_TO DO:_ From the top of the data through the line that contains "click(x=94, y=193)", write every line out again. Multiply each coordinate in the answers by 1.7 and round to a whole number (halves round up), leaving all other text unchanged.

_TASK INPUT:_
◇ ◇ ◇

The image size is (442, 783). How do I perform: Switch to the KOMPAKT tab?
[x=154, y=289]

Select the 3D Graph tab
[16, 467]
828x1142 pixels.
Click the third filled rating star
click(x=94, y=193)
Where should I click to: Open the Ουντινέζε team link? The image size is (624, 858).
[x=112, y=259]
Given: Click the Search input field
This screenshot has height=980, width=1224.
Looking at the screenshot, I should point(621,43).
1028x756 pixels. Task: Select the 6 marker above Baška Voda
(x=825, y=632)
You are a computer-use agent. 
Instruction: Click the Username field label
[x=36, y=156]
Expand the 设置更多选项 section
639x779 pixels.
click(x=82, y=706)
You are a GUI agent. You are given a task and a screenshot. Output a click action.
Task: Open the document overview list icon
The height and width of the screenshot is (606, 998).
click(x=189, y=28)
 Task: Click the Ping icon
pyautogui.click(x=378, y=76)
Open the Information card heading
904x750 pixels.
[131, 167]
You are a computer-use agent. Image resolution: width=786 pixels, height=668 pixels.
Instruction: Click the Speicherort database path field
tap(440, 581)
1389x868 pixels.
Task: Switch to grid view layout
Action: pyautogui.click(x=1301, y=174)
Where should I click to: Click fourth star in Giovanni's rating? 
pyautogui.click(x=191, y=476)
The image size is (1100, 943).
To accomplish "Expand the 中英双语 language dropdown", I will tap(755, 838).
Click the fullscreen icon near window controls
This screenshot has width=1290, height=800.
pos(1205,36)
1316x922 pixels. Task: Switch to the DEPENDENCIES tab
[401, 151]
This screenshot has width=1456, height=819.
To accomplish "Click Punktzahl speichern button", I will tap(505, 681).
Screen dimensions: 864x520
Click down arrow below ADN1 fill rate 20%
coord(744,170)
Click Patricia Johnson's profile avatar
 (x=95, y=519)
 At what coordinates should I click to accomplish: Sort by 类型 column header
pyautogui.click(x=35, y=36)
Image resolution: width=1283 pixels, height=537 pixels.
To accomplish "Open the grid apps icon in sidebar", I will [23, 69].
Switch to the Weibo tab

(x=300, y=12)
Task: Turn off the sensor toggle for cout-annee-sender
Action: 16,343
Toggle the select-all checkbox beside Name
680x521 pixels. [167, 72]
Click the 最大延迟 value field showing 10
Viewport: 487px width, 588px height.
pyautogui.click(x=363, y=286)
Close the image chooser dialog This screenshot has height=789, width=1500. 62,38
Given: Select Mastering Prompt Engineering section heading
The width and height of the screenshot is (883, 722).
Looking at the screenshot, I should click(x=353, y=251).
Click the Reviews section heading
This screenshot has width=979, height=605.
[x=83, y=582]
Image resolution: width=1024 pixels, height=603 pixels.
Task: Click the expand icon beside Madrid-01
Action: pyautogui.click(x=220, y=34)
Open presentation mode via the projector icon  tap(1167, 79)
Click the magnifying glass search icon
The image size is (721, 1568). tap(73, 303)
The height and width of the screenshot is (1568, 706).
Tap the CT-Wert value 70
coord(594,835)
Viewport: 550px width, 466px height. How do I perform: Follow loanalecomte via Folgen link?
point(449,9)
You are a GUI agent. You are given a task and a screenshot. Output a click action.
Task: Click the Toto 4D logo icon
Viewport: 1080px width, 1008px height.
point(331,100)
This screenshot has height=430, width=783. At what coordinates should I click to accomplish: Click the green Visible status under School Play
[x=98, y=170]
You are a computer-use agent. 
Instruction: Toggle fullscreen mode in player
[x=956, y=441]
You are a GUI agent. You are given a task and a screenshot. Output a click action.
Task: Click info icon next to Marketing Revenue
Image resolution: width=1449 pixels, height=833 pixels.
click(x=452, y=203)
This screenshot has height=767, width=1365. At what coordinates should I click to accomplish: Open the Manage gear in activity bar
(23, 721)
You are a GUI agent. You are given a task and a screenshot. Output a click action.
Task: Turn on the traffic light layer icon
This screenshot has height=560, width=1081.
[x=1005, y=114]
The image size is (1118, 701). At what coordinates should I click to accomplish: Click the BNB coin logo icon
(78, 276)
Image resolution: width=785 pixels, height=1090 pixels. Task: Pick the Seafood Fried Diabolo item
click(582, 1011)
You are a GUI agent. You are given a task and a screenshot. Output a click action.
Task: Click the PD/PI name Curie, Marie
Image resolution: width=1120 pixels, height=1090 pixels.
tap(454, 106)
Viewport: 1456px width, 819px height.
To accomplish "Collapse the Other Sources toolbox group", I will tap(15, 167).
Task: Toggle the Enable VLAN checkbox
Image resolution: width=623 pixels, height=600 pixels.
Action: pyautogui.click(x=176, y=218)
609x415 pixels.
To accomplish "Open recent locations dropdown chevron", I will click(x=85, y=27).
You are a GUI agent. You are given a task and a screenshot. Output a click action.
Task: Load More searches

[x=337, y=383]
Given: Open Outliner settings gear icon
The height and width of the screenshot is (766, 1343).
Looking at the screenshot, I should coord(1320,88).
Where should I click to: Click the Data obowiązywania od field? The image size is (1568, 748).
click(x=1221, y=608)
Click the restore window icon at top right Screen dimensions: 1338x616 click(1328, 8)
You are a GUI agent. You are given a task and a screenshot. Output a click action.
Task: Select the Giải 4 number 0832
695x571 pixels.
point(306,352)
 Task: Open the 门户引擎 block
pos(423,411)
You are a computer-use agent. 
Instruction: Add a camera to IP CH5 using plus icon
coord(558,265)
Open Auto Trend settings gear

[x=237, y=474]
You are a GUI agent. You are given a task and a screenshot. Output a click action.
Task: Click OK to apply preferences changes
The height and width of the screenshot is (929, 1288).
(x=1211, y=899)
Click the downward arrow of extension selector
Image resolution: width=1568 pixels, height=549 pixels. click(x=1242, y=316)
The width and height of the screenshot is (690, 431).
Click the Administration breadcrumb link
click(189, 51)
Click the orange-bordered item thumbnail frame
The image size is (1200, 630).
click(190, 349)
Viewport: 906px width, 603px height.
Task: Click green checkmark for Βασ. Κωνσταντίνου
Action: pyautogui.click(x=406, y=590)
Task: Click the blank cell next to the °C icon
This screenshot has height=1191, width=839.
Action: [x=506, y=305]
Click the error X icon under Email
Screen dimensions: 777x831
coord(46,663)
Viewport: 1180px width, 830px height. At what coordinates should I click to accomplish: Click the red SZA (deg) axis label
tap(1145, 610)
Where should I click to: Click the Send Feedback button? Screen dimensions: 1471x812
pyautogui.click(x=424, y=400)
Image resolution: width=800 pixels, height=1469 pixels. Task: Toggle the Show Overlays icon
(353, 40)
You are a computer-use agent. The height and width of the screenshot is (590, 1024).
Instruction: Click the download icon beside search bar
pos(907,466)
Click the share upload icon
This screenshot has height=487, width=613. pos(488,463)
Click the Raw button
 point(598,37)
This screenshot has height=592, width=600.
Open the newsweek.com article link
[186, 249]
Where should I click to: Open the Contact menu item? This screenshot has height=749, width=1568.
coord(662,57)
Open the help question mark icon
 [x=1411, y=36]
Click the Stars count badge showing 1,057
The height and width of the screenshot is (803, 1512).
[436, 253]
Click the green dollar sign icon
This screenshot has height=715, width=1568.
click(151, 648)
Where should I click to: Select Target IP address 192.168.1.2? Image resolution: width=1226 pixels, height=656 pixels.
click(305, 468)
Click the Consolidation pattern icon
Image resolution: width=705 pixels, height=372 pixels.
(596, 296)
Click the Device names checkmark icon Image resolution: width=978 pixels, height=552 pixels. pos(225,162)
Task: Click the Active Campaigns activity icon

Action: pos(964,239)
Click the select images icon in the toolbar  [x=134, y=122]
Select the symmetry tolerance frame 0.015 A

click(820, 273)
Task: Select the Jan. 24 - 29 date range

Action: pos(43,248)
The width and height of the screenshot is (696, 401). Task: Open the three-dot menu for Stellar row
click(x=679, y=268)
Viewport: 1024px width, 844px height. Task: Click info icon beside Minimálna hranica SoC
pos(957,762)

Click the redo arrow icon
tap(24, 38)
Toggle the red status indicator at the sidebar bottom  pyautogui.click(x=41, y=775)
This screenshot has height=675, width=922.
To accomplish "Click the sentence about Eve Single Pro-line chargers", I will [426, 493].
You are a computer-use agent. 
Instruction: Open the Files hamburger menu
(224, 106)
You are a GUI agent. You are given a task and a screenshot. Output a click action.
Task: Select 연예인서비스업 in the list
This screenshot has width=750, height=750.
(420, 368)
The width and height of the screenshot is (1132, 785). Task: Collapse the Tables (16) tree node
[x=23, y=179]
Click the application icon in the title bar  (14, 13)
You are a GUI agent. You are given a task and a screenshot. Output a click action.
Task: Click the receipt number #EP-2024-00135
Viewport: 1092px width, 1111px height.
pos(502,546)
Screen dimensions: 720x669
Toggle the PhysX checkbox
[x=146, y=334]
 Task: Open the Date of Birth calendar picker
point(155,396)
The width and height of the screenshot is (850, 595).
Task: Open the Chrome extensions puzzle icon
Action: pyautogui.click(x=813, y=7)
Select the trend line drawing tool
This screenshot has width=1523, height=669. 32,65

◇ ◇ ◇

_CORRECT ANSWER:_
The image size is (442, 783). How do I perform: Switch to the KOMPAKT tab?
[x=262, y=491]

Select the 3D Graph tab
[27, 794]
828x1142 pixels.
Click the third filled rating star
click(x=160, y=328)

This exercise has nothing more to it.